Directions for this task → Render every line of the listing as a JSON list of strings, one string per line, omitting blank lines. Leave the pictures out of the answer.

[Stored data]
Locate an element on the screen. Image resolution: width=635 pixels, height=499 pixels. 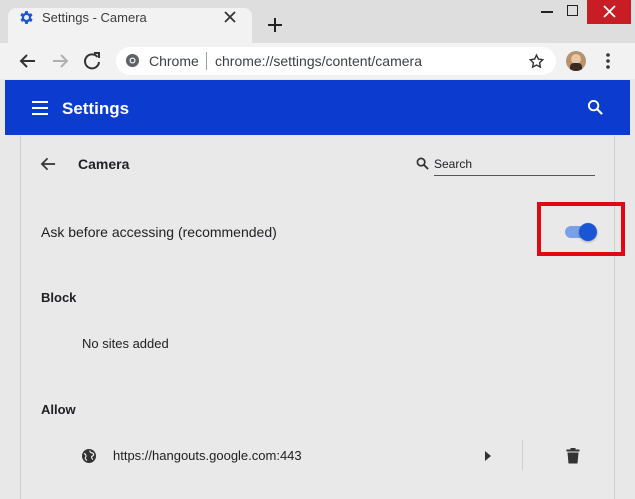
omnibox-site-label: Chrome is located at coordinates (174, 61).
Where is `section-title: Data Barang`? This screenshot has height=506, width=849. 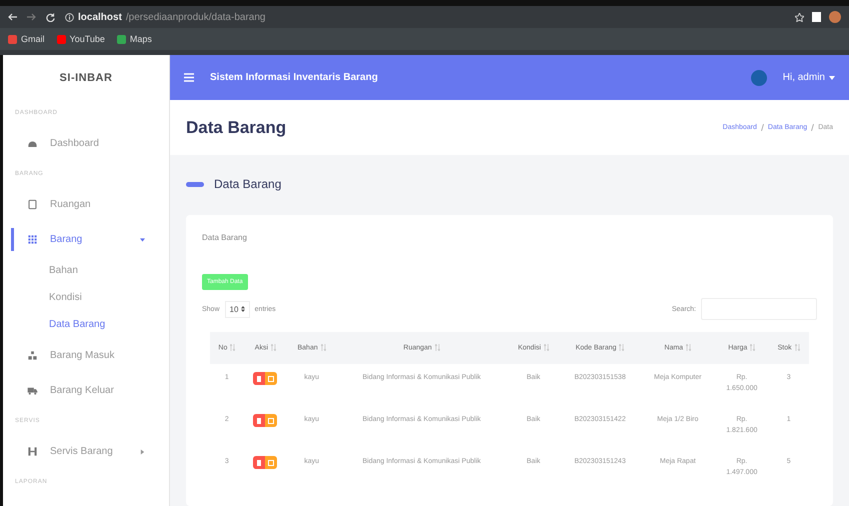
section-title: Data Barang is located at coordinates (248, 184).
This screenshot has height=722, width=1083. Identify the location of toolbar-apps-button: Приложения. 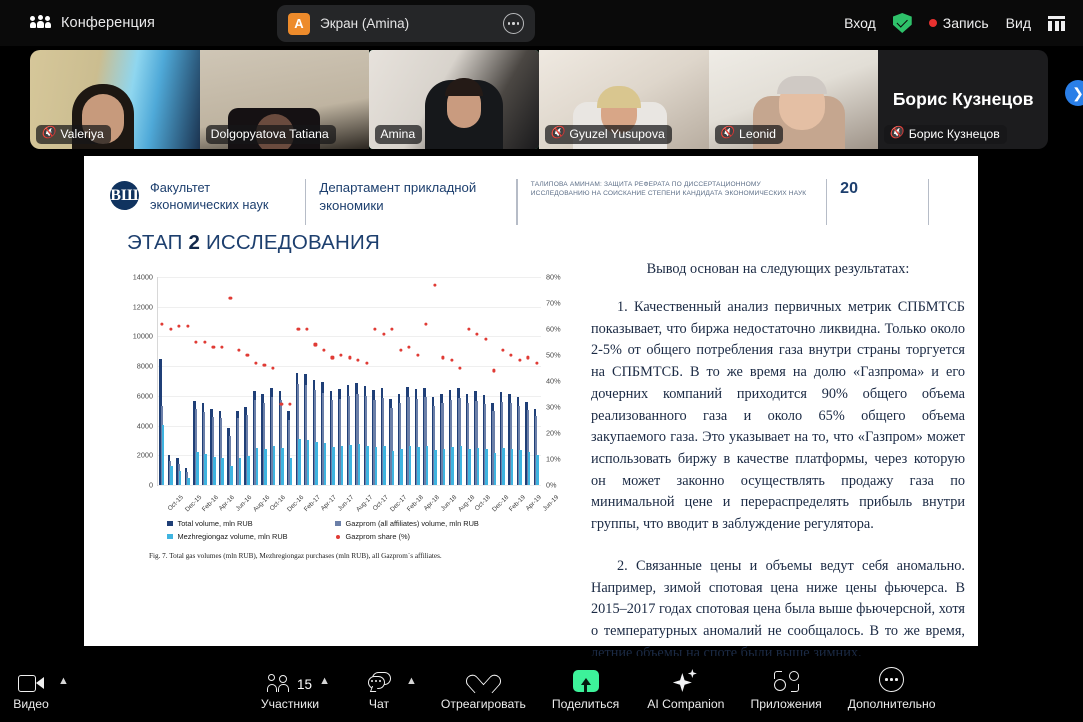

Exercise result →
[
  "Locate an element on the screen. Image resolution: width=635 pixels, height=499 pixels. ",
  "omnibox-site-label: Chrome is located at coordinates (174, 61).",
  "Where is `section-title: Data Barang`? This screenshot has height=506, width=849. ",
  "section-title: Data Barang is located at coordinates (248, 184).",
  "This screenshot has height=722, width=1083. Identify the location of toolbar-apps-button: Приложения. "
]